18. 5271 sayılı Kanun'un 231. maddesinin (6) numaralı fıkrasına göre sanık kabul etmediği takdirde HAGB kararı verilmez. Bu durumda ilk derece mahkemesince istinaf/temyiz kanun yolu açık olarak karar verilebilecektir. Başka bir deyişle haklarında HAGB kararı verilmesini kabul eden sanıklar, verilen kararın istinafta/temyizde yapılacak esas ve usul incelemesini talep etme hakkından vazgeçmişlerdir. Somut olayda başvurucu, yargılama sonunda hakkında HAGB kararı verilmesine rıza göstermiştir (bkz. § 10). Dolayısıyla başvurucu, söz konusu karar ile ortaya çıkan menfaatlerden yararlanmayı tercih etmiştir (Adnan Erkuş/Türkiye (k.k.), B. No: 61196/11, 4/12/2012, § 22).
19. Somut olayda yargılamalar sonunda verilen kararların temel hakları ihlal ettiği iddiası -somut başvurunun özelliği de nazara alındığında- istinaf/temyiz incelemesinde de ileri sürülebilecek iddialardandır. Başvurucunun kabulü üzerine HAGB kararı verildiği ve istinaf/temyiz yoluna başvurmayı mümkün kılan bir karar verilmesinin tercih edilmediği anlaşılmaktadır.
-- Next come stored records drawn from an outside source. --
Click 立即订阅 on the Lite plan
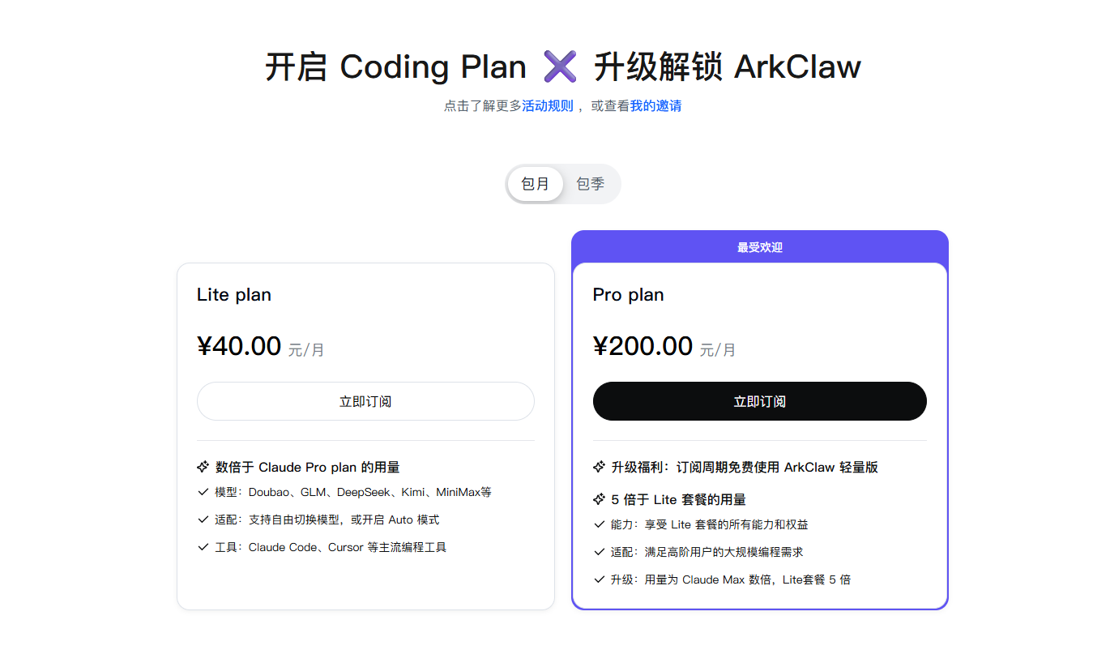This screenshot has width=1110, height=650. pos(365,401)
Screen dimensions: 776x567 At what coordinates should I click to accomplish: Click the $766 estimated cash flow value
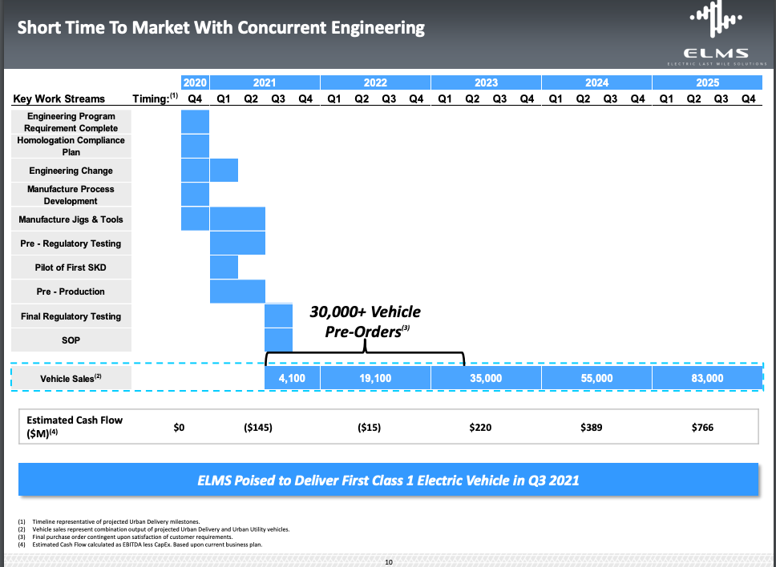(x=702, y=428)
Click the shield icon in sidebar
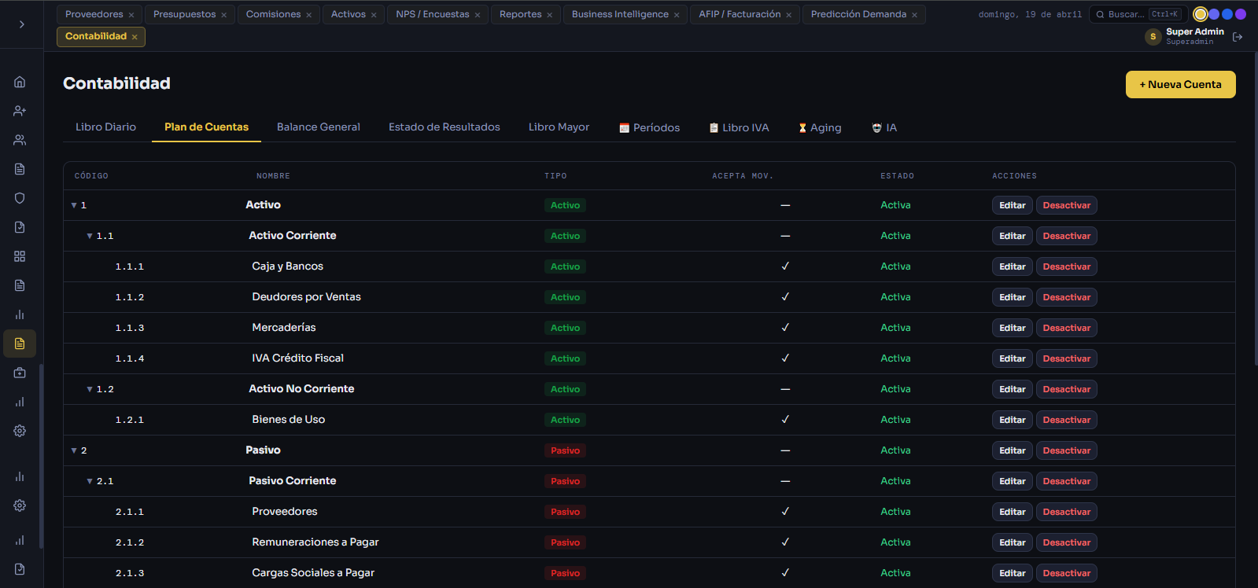 point(20,198)
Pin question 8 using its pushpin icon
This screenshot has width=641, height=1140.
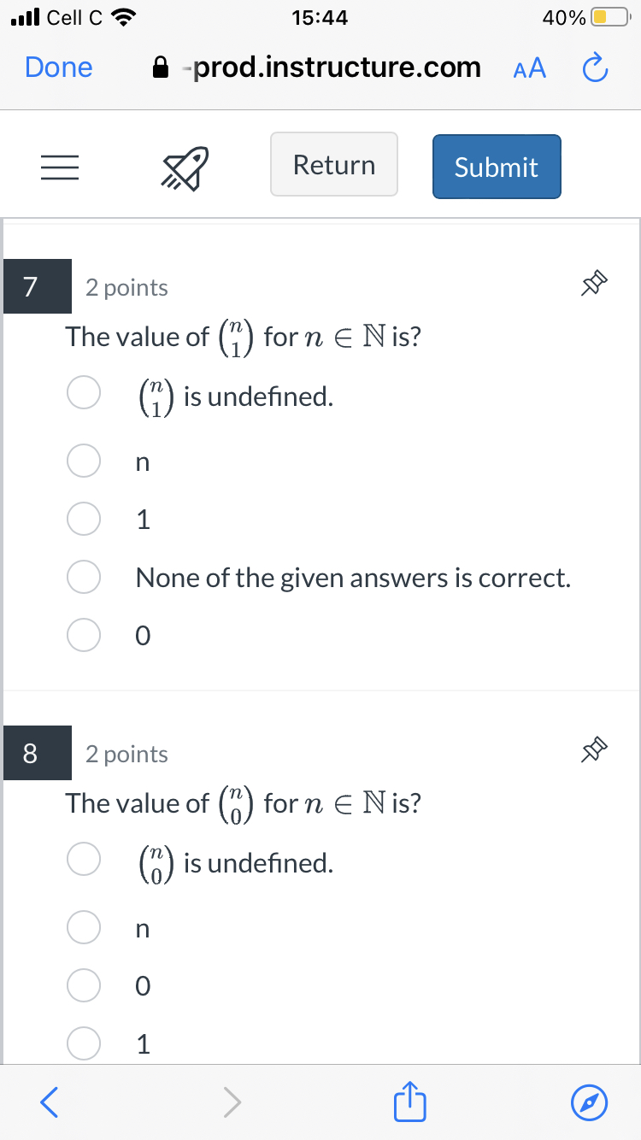click(x=593, y=748)
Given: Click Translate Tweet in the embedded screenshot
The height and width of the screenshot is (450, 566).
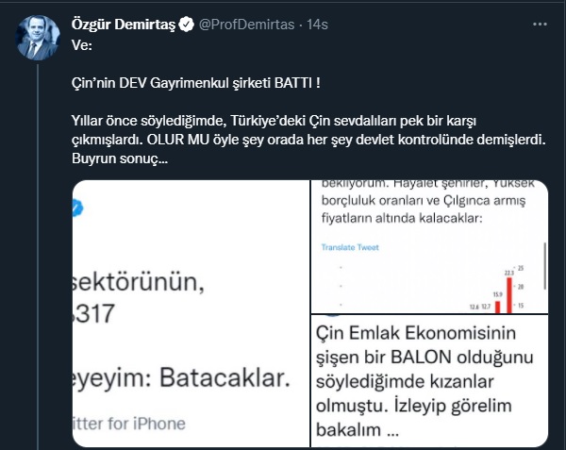Looking at the screenshot, I should pos(350,246).
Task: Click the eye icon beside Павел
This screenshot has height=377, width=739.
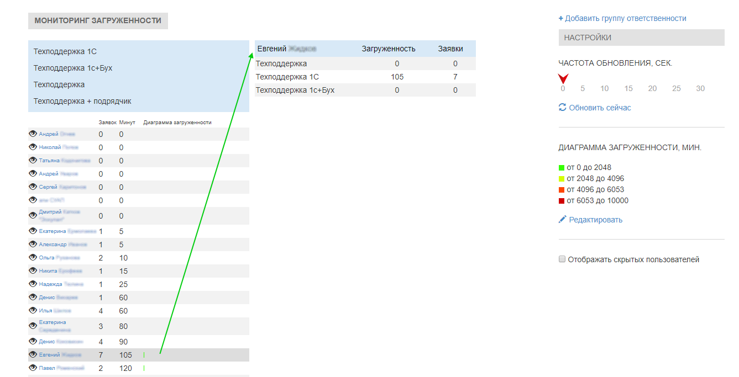Action: click(33, 368)
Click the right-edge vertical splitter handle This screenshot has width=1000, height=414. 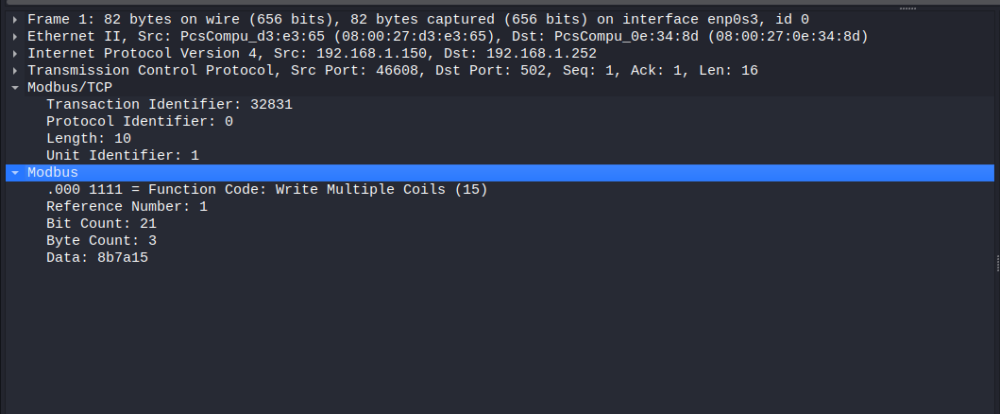(996, 260)
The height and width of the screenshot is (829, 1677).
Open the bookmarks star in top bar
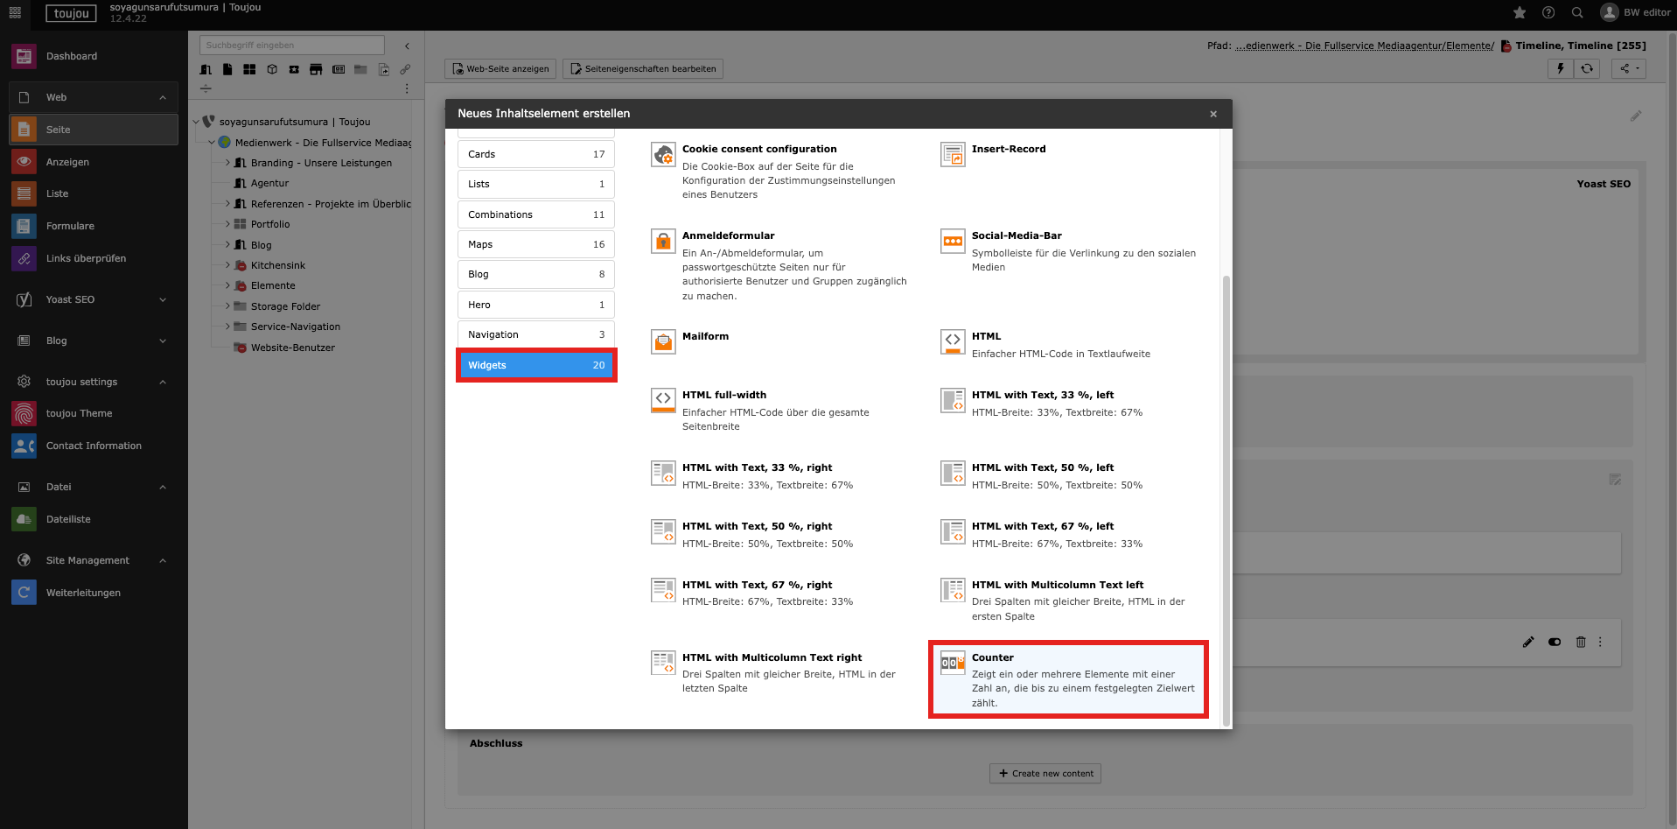click(x=1520, y=12)
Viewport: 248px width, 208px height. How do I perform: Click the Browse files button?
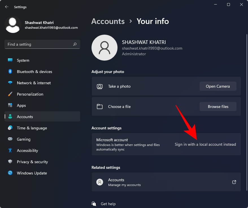218,107
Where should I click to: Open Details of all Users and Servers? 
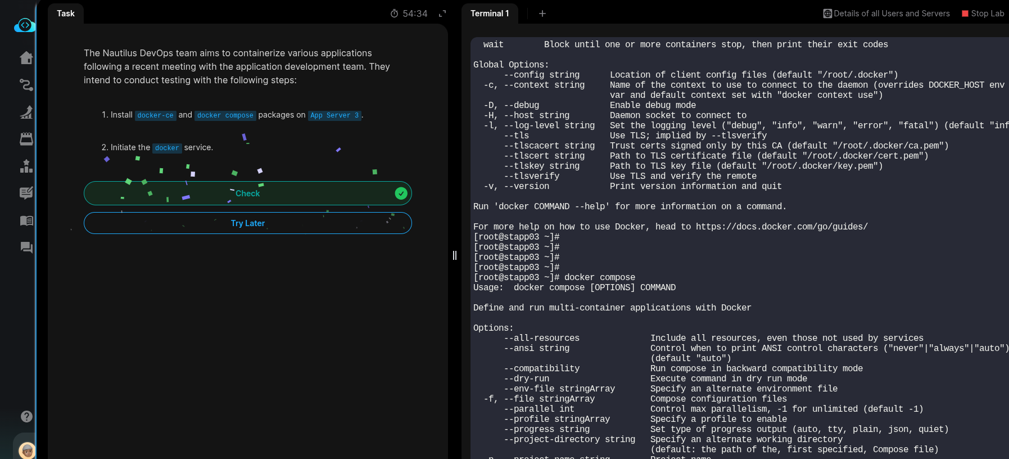tap(886, 14)
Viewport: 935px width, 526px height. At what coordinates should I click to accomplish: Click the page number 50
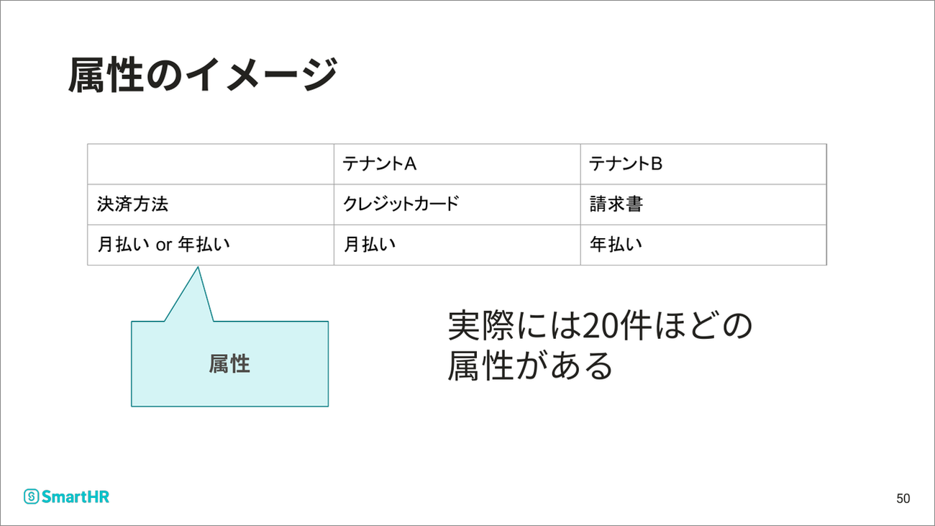[903, 498]
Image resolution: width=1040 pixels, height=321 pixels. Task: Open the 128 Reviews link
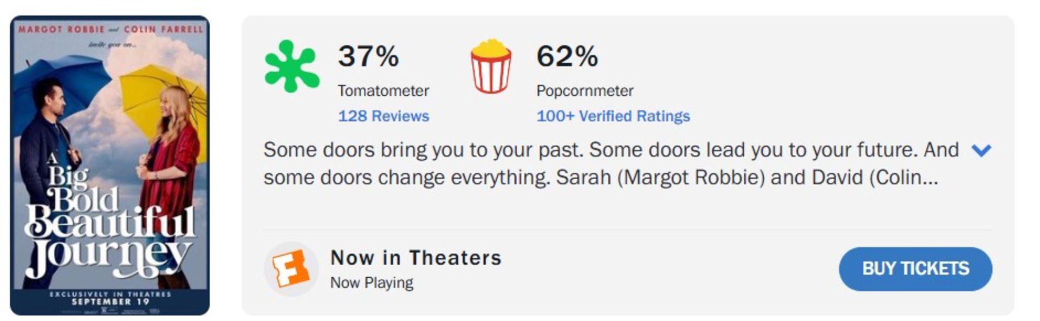click(x=384, y=116)
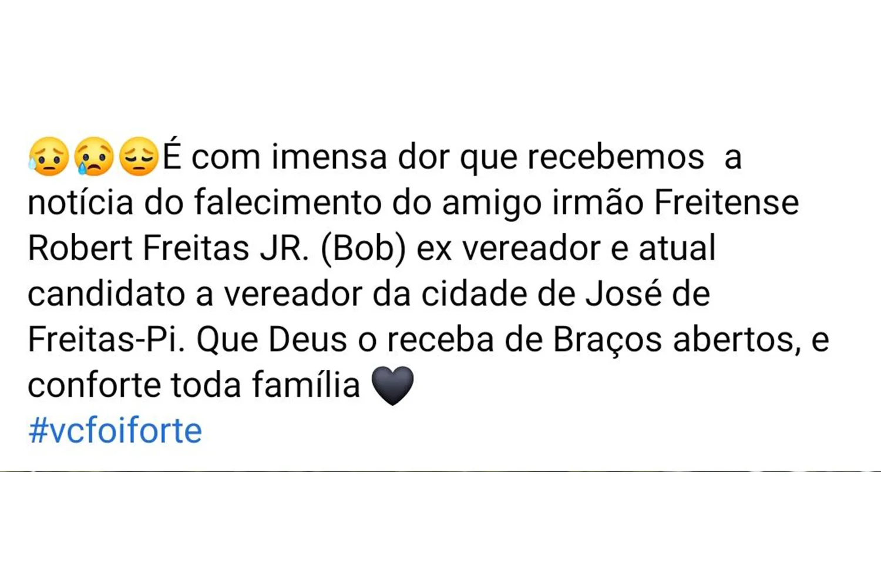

20. Açıklanan gerekçelerle başvurunun bu kısmının açıkça dayanaktan yoksun olması nedeniyle kabul edilemez olduğuna karar verilmesi gerekir.
V. HÜKÜM
Açıklanan gerekçelerle;
A. Başvurucunun adli yardım talebinin KABULÜNE,
B. Adil yargılanma hakkının ihlal edildiğine ilişkin iddianın açıkça dayanaktan yoksun olması nedeniyle KABUL EDİLEMEZ OLDUĞUNA,
C. 12/1/2011 tarihli ve 6100 sayılı Hukuk Muhakemeleri Kanunu’nun 339. maddesinin (2) numaralı fıkrası uyarınca tahsil edilmesi mağduriyetine neden olacağından adli yardım talebi kabul edilen başvurucunun yargılama giderlerini ödemekten TAMAMEN MUAF TUTULMASINA 30/9/2020 tarihinde OYBİRLİĞİYLE karar verildi.